Aufgabe => Übersetzen Sie diesen Satz aus dem Lesetext ins Englische: „Viertens sei das Gericht in Rn. 203 des angefochtenen Urteils zu Unrecht davon ausgegangen, dass die Investitionen ‚zum normalen Geschäftsleben‘ gehörten.“

Viertens sei das Gericht in Rn. 203 des angefochtenen Urteils zu Unrecht davon ausgegangen, dass die Investitionen „zum normalen Geschäftsleben“ gehörten. Diese Aussage stehe im Widerspruch zu der Feststellung in Rn. 202 dieses Urteils, da dieselben Investitionen nicht gleichzeitig Resultat eines drohenden Eingriffs der Regulierungsbehörde und Bestandteil des normalen Geschäftslebens sein könnten. In Rn. 204 dieses Urteils würden auch die Beweise verfälscht, denn indem der Akzent auf Ereignisse gelegt werde, die im Zuwiderhandlungszeitraum stattgefunden hätten, werde der Eindruck vermittelt, dass die Regulierungsmaßnahmen nicht den gewünschten Erfolg gebracht hätten und mithin die späteren Investitionen keine positive Auswirkung gehabt hätten. Jedenfalls seien die Investitionen nicht unter Renditegesichtspunkten getätigt worden, da einige von ihnen wirtschaftlich nicht rentabel gewesen seien, sondern um den Schaden der Opfer des rechtswidrigen Verhaltens wiedergutzumachen.

Vorliegende Einträge =>
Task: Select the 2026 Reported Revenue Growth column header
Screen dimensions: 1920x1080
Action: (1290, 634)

--

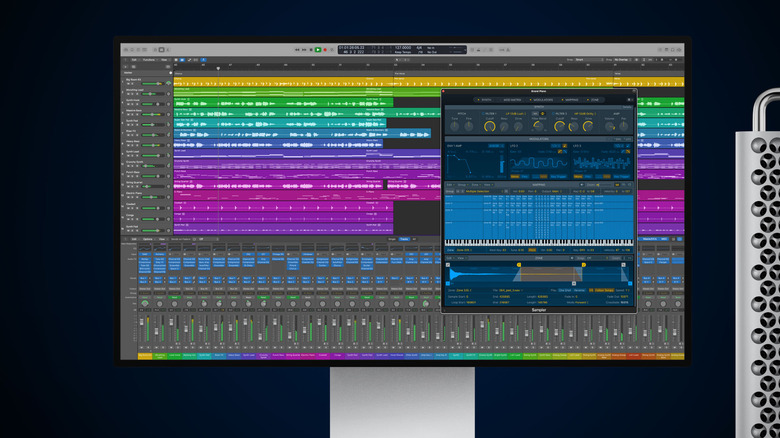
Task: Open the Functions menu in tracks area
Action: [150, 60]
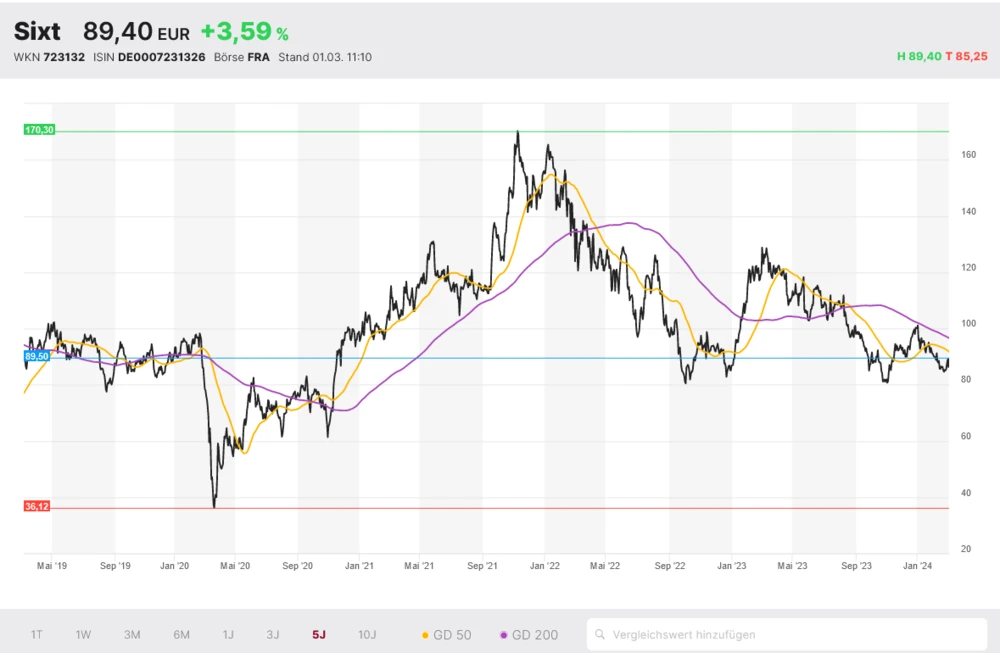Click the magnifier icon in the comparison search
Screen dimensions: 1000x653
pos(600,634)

Gelöste Aufgabe => Fourth, the Court is said to have wrongly assumed in paragraph 203 of the judgment under appeal that the investments were part of "normal business life."